As for Rosie, she was able to dial in on a very specific trip where everything just fell into place. We were in Ireland and she felt that there was a clear shift in how her voice was heard. She got to do things that she loved and enjoyed time on equal footing with mom.

Word Number Two: Acceptance

When we asked the girls about struggles when it comes to traveling with your mom, both of them had great stories to tell. I noticed that both of them were clear on the deference that they felt they needed to show as companions to their moms. The acceptance that not every decision is going to be in their hands sat well with them. I think it’s because they have enough trust in us to know we have their backs.

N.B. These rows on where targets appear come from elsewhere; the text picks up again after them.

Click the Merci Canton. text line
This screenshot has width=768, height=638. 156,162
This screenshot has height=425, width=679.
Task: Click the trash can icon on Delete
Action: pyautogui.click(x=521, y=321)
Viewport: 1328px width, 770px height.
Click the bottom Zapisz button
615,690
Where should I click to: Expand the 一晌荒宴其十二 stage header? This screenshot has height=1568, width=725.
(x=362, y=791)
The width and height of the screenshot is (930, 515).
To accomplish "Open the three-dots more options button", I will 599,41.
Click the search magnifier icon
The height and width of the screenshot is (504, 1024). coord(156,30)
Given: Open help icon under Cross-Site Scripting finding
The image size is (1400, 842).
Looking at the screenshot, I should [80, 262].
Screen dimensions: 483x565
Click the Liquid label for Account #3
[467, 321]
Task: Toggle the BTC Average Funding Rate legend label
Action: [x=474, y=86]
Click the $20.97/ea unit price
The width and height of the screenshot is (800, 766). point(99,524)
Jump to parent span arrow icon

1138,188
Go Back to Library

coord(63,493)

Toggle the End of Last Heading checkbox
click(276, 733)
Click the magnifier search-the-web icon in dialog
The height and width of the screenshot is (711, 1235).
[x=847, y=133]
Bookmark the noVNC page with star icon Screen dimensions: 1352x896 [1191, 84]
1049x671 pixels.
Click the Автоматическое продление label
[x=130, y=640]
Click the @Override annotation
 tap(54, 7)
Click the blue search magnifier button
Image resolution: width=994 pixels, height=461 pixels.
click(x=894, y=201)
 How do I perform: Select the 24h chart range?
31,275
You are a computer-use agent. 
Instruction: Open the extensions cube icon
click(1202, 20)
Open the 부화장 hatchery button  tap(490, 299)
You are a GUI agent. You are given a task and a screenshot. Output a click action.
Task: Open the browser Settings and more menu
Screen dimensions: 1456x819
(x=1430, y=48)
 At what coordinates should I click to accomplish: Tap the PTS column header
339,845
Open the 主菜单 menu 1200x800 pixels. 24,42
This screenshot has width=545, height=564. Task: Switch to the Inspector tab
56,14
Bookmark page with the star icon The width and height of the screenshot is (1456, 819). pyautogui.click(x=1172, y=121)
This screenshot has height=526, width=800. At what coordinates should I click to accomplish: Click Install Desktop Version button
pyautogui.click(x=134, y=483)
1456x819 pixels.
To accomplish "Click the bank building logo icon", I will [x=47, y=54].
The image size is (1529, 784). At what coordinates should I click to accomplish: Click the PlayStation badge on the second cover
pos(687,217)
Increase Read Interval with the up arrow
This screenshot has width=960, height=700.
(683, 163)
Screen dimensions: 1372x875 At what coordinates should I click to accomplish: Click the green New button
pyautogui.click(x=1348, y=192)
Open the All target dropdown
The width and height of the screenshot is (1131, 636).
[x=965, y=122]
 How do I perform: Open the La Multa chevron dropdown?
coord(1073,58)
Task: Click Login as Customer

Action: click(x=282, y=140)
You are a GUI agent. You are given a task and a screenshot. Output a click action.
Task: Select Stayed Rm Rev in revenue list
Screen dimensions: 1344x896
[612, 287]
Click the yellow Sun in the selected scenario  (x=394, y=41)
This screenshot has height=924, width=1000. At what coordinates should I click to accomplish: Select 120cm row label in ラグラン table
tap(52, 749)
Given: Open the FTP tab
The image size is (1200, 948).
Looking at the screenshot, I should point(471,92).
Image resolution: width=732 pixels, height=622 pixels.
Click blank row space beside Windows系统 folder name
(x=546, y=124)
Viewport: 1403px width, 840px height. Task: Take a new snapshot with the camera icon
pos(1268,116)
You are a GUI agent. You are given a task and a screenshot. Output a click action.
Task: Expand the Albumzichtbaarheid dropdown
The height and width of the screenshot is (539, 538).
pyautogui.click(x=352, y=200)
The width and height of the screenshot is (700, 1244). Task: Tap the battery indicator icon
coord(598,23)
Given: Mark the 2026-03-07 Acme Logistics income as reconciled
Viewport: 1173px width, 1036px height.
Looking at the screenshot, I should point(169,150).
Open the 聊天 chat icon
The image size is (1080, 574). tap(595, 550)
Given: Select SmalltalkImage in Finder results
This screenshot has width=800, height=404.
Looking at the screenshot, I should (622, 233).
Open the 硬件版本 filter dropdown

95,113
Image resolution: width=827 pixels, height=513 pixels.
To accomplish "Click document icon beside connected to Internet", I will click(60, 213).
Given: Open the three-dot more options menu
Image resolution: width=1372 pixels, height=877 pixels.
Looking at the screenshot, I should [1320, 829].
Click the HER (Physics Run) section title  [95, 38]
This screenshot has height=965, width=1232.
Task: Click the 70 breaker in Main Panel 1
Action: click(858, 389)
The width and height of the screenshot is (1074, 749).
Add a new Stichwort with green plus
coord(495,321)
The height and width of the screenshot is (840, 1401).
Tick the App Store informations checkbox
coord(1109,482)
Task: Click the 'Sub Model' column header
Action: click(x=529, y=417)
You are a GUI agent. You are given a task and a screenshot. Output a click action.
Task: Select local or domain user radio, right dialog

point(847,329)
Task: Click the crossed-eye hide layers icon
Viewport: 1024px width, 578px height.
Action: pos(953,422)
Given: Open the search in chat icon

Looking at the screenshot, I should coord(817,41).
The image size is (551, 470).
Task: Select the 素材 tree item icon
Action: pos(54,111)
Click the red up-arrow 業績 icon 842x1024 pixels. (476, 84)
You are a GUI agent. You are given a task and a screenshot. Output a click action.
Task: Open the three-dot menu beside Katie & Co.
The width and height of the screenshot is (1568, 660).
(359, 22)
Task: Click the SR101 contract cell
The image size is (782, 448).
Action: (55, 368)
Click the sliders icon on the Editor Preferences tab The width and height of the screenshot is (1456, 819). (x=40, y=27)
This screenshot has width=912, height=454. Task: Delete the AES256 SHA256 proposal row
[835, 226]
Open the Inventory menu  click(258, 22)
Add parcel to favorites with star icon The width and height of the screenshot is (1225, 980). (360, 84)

So, what are three inevitable things that you have to accept when traveling with your mother? You won’t do everything on your list. Sometimes, you will do something that’s not your cup of tea. Your mother will always try something new to give you an experience.

Word Number Three: Compromise

We asked the girls how travel activities have changed over time. They both said that we have gotten better at including them in the planning process. They said that while plans were good when they were little, over time, things have improved. As the mom, I thought that the key change was gathering input from them in a clearer manner. I always want to think about our girls’ bucket list experiences but I need to work on thinking of them more as an active partner and less as an afterthought.

Kacie told the story of going to Colorado and splitting up for the day to do separate activities. “I climbed Manitou Incline on my own and then I met back up with Mom and drove through Garden Of The Gods.” Perfecto!

Word Number Four: Resilience

If there is one thing that I, as a parent, can honestly say I appreciate about travel is that it creates some of the most resilient people I know. That includes our girls. I actively attribute their ability to adjust their course based on the travel experiences they had and continue to have. Our kids all learned how to shift gears and adjust effortlessly whether in the workplace or with family. Travel allows us to practice that skill of resilience over and over again.  

What are three things to avoid when traveling with children (and or your adult children)? Over scheduling, over scheduling, and, most importantly, over scheduling. Sometimes we need to just go with the flow!

What are three things I actively seek out? I always look for one down day, something active like rafting or zip lining, and some sort of animal experience. That could be horse back riding, visiting a zoo, or seeing a sheep dog demonstration, puppies included!

Word Number Five: Experience

All in all, the thing that wraps all of our travel up in a bow is experience. With more and more trips between us, we have learned how to respect, accept, compromise and use resiliency to be successful travel teams.